• **WHAT TO DO**: Every record below must come back exactly as written, with the images dropped.

Source data
------------------------------------------------------------------------
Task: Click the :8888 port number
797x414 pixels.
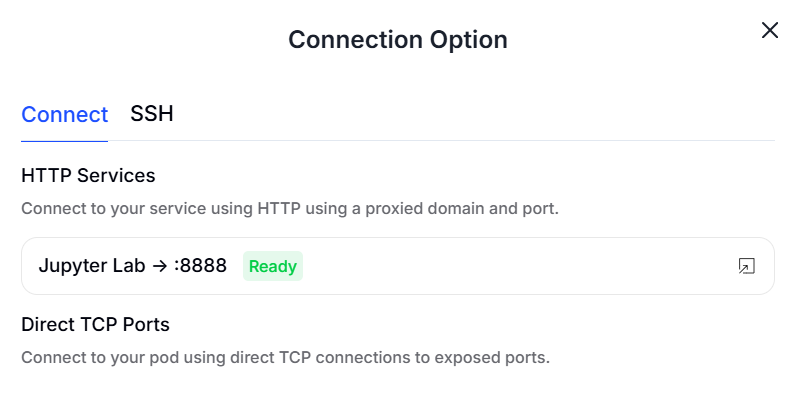Action: [x=200, y=266]
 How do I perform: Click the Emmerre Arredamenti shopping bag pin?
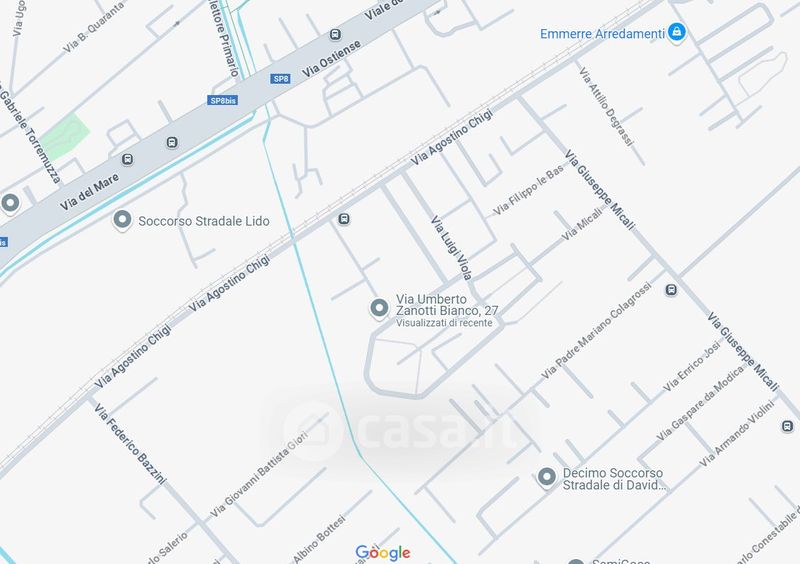click(x=677, y=32)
------------------------------------------------------------------------
• **TASK ANSWER**:
Task: Click the :8888 port number
797x414 pixels.
Action: [x=200, y=266]
 How do I perform: Click the Emmerre Arredamenti shopping bag pin?
click(x=677, y=32)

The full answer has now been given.